Written exercise: Give every line of the records below as a JSON list of strings, one string per line, with blank lines left out.

Supplied material:
++++

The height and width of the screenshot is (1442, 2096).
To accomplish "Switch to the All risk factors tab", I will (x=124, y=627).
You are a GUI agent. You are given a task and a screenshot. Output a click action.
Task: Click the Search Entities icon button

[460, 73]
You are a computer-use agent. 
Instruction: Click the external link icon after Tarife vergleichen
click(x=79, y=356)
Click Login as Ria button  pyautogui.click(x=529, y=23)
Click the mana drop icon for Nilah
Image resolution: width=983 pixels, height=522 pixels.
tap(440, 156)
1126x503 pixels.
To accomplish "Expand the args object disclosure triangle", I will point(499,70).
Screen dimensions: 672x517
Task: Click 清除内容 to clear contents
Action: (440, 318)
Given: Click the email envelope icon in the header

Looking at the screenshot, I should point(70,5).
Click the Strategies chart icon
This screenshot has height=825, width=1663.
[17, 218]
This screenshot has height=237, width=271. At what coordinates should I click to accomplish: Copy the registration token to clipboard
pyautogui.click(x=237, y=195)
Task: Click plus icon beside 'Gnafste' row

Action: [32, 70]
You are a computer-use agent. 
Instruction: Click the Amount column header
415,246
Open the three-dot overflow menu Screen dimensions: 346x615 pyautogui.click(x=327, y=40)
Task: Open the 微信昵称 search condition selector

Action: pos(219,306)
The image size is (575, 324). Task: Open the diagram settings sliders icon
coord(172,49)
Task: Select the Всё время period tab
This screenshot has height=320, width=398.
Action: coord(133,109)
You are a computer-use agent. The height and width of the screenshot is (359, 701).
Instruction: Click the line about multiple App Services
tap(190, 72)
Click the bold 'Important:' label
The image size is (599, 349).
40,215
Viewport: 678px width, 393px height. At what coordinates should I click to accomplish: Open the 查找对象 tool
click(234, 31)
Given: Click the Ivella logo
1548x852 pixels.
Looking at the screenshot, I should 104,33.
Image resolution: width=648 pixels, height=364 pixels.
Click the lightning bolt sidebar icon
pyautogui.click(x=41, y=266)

++++

Response to the task:
[
  "The height and width of the screenshot is (1442, 2096).",
  "To accomplish \"Switch to the All risk factors tab\", I will (x=124, y=627).",
  "You are a GUI agent. You are given a task and a screenshot. Output a click action.",
  "Task: Click the Search Entities icon button",
  "[460, 73]",
  "You are a computer-use agent. ",
  "Instruction: Click the external link icon after Tarife vergleichen",
  "click(x=79, y=356)",
  "Click Login as Ria button  pyautogui.click(x=529, y=23)",
  "Click the mana drop icon for Nilah",
  "Image resolution: width=983 pixels, height=522 pixels.",
  "tap(440, 156)",
  "1126x503 pixels.",
  "To accomplish \"Expand the args object disclosure triangle\", I will point(499,70).",
  "Screen dimensions: 672x517",
  "Task: Click 清除内容 to clear contents",
  "Action: (440, 318)",
  "Given: Click the email envelope icon in the header",
  "Looking at the screenshot, I should point(70,5).",
  "Click the Strategies chart icon",
  "This screenshot has height=825, width=1663.",
  "[17, 218]",
  "This screenshot has height=237, width=271. At what coordinates should I click to accomplish: Copy the registration token to clipboard",
  "pyautogui.click(x=237, y=195)",
  "Task: Click plus icon beside 'Gnafste' row",
  "Action: [32, 70]",
  "You are a computer-use agent. ",
  "Instruction: Click the Amount column header",
  "415,246",
  "Open the three-dot overflow menu Screen dimensions: 346x615 pyautogui.click(x=327, y=40)",
  "Task: Open the 微信昵称 search condition selector",
  "Action: pos(219,306)",
  "The image size is (575, 324). Task: Open the diagram settings sliders icon",
  "coord(172,49)",
  "Task: Select the Всё время period tab",
  "This screenshot has height=320, width=398.",
  "Action: coord(133,109)",
  "You are a computer-use agent. The height and width of the screenshot is (359, 701).",
  "Instruction: Click the line about multiple App Services",
  "tap(190, 72)",
  "Click the bold 'Important:' label",
  "The image size is (599, 349).",
  "40,215",
  "Viewport: 678px width, 393px height. At what coordinates should I click to accomplish: Open the 查找对象 tool",
  "click(234, 31)",
  "Given: Click the Ivella logo",
  "1548x852 pixels.",
  "Looking at the screenshot, I should 104,33.",
  "Image resolution: width=648 pixels, height=364 pixels.",
  "Click the lightning bolt sidebar icon",
  "pyautogui.click(x=41, y=266)"
]